## [WORK REQUEST]
How many lines in the material below contain the word "dimensions"? Answer with the number alone.

## [EXTRACTED MATERIAL]

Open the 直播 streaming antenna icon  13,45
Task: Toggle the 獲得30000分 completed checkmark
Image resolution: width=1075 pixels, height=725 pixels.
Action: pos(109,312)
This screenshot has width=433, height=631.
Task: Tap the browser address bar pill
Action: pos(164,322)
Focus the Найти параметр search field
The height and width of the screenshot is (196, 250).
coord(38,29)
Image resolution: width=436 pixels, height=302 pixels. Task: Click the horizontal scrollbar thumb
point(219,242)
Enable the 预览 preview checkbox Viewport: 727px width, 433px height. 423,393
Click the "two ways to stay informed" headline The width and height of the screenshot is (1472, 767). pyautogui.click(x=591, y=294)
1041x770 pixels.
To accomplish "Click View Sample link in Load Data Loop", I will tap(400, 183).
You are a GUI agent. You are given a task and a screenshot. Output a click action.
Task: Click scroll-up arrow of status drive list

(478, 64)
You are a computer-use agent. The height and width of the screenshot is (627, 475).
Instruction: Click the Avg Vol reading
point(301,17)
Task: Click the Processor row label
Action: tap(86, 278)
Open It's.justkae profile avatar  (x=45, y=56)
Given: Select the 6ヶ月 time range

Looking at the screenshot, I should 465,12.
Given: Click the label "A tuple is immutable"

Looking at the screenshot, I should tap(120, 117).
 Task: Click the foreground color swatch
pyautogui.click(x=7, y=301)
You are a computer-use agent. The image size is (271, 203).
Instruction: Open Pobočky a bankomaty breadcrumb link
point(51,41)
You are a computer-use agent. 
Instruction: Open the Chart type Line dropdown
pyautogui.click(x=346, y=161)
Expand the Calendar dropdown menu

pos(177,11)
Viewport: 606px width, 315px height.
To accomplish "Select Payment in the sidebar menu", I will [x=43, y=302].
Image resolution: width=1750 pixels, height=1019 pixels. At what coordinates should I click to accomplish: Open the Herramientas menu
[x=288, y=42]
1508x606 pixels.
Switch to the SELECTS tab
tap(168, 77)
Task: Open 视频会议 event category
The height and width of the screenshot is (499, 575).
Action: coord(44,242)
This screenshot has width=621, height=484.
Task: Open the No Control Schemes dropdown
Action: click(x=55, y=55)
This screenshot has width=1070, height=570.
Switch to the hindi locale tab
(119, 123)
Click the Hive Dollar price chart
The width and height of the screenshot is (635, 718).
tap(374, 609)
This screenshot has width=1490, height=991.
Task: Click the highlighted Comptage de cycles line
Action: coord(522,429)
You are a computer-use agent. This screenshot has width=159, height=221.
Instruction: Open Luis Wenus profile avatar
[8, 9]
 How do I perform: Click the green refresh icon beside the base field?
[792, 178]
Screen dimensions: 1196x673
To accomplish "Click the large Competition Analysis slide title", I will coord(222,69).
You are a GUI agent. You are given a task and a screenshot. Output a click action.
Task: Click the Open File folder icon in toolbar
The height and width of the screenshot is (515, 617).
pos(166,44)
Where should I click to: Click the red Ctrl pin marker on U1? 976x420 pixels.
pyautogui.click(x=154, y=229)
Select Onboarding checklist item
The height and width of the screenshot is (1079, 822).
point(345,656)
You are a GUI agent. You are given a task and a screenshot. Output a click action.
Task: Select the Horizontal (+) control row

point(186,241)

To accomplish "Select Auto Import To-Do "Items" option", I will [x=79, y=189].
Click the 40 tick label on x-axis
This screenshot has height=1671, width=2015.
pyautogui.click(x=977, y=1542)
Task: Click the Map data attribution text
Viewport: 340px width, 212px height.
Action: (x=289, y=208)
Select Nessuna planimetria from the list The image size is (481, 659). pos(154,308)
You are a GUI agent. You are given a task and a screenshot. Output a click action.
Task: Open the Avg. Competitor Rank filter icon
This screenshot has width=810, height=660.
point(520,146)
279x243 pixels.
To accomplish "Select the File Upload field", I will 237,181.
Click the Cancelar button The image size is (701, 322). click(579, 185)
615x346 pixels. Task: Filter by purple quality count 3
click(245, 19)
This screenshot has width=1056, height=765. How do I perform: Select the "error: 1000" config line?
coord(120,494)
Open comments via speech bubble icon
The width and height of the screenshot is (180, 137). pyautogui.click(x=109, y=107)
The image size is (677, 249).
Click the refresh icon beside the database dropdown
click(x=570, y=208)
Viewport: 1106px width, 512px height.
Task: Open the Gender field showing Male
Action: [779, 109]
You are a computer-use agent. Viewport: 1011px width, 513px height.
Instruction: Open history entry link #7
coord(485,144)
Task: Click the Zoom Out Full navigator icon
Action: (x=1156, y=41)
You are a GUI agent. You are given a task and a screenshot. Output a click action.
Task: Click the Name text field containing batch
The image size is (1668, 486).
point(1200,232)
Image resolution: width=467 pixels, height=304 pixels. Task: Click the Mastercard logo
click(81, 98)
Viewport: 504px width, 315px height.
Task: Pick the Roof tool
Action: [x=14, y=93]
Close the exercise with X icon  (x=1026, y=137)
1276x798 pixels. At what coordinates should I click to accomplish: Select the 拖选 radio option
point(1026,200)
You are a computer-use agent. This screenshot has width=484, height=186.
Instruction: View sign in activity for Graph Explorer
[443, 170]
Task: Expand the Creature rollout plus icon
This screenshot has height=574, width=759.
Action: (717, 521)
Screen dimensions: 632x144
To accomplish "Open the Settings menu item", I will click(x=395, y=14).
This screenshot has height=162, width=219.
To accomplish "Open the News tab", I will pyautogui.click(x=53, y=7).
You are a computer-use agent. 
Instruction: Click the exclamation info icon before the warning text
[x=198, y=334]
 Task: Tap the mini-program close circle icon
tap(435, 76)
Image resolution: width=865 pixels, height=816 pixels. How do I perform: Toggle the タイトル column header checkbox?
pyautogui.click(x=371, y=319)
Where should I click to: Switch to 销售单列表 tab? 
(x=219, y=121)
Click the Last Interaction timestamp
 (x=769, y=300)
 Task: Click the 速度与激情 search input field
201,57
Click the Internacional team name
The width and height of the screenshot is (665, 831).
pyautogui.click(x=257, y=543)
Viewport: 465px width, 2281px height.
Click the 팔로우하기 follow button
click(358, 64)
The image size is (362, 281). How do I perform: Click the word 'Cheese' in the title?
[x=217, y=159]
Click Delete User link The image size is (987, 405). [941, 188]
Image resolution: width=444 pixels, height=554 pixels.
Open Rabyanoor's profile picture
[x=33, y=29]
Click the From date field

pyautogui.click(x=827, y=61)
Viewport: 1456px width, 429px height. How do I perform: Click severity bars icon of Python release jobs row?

## [RESPONSE BELOW]
2